Will you still pay tax when you retire?
To work out whether or not you will still be required to pay tax during retirement, you should add up all your taxable income, including your state pension and any other taxable benefits. Taxable income includes employment, self employment, state pension and a number of other benefits, such as bank interest, dividends, foreign income and income from property. The next step is to calculate the amount of personal allowances to which you will be entitled. If your income is more than the personal allowances, you will pay tax.
How to calculate tax-free allowances
These allowances are the amount of income you can receive without paying any tax. Unlike the basic personal allowances, your tax-free allowances following retirement will be based on your date of birth.
For those people who were born after 6th April 1948, the personal allowance amount is £10,000 and this amount will be reduced by £1 for every £2 received above £100,000. The tax-free amount increases to £10,500 for anyone whose date of birth is between 6th April 1938 and 5th April 1948. The income limit is £27,000, with personal allowances being reduced for any amount above this.

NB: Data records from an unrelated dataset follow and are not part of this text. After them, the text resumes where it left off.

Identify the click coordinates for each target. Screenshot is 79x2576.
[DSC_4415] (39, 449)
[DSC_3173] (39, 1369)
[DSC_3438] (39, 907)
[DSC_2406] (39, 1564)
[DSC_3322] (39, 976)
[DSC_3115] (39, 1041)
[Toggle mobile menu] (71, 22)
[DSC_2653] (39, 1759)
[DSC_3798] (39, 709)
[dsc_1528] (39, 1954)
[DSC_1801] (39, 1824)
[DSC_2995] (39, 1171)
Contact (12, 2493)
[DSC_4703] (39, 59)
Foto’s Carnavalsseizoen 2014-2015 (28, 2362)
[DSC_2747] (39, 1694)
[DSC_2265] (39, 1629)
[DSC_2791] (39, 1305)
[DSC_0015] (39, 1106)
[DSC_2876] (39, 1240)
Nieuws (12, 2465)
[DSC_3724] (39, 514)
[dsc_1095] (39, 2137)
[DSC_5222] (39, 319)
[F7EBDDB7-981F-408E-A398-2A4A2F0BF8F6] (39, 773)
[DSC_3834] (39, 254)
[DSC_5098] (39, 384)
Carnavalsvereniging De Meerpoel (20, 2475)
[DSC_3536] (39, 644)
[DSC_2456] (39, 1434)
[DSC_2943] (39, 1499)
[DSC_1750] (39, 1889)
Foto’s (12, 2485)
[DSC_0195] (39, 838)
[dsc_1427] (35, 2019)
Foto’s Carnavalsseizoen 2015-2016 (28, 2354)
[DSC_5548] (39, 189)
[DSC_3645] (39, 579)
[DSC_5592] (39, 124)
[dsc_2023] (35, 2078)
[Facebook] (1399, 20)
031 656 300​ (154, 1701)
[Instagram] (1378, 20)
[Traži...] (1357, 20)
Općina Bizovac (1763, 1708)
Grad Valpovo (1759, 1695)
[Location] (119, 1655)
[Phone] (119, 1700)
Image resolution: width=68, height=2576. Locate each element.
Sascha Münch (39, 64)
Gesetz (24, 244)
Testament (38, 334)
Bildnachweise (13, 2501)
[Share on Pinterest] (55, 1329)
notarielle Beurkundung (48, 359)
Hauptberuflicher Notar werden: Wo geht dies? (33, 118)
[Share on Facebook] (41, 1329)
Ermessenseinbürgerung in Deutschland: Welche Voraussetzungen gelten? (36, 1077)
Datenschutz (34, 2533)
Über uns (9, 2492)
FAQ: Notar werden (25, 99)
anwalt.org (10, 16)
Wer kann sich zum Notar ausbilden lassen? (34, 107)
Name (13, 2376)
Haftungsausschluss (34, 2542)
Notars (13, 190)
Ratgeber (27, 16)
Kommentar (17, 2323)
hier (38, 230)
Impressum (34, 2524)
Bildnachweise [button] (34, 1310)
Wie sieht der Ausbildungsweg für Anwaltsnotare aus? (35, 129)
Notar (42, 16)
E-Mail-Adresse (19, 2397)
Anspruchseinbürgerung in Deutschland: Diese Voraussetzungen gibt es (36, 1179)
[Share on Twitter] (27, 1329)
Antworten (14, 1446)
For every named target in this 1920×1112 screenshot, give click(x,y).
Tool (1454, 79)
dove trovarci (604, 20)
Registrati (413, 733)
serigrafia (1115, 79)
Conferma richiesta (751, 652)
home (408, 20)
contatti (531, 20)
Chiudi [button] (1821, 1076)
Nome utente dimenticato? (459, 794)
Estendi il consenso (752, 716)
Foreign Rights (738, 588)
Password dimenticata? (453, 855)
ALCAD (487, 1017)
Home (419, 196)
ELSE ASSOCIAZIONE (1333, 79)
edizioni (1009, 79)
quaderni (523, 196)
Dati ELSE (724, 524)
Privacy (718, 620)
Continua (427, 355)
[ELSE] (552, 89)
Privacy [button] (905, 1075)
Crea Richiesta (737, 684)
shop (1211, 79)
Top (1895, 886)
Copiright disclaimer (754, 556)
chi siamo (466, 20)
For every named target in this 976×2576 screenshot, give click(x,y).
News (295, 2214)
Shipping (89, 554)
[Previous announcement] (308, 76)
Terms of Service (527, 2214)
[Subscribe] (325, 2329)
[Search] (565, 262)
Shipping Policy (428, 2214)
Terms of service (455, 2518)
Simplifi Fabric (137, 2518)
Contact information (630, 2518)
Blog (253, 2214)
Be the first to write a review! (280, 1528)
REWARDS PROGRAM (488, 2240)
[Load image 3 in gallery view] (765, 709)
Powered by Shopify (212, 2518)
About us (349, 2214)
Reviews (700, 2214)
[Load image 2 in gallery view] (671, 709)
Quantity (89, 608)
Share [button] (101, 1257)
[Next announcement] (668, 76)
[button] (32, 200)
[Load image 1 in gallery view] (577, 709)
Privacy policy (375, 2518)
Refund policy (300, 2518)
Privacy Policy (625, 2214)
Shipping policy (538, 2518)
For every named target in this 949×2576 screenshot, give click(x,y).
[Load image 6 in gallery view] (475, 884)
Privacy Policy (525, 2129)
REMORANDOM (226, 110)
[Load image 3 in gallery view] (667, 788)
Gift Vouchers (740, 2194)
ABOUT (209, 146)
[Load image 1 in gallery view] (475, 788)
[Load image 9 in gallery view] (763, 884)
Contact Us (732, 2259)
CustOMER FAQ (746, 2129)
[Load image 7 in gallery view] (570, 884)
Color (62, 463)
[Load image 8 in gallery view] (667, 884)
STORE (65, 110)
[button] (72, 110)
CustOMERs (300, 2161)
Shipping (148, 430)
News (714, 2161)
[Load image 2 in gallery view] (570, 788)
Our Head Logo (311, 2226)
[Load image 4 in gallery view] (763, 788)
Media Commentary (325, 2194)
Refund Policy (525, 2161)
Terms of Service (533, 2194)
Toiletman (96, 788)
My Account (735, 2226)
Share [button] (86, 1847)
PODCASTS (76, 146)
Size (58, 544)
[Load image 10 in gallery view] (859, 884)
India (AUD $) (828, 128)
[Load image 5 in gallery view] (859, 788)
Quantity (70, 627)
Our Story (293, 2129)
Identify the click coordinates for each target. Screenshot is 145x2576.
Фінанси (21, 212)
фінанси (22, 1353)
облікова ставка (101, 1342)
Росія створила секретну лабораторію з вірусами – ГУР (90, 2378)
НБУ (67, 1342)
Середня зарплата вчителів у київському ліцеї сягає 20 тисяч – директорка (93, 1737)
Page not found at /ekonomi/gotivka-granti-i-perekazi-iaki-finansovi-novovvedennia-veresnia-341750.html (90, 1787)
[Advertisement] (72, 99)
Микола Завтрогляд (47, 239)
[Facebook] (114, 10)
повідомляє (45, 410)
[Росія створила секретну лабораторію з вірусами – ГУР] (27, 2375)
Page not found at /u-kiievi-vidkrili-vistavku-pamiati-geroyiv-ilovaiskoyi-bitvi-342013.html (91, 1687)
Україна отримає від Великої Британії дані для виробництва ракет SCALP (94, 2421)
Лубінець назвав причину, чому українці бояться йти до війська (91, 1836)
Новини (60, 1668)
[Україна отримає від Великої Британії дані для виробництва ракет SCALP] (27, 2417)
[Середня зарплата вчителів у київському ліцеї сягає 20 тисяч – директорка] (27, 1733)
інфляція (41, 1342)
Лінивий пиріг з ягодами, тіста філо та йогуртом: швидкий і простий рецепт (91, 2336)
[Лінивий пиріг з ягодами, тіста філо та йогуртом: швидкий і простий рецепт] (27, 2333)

For dates of birth before 6th April 1938, the allowances are £10,660 and the income threshold is £27,000.
Although the personal allowances are reduced by £1 for every £2 above the income limit, the allowances will never be less than £10,000 if you were born before 6th April 1948, unless your income exceeds £100,000.
Self assessment tax return
If you are in employment and have more than two personal pensions, in addition to the State Pension, you will be required to complete a self assessment tax return. If your income exceeds the threshold of £27,000, you will also need to complete a tax return.
Tax in retirement can be complex, which is why you may need professional advice if you are unsure, to avoid paying the wrong amount of tax.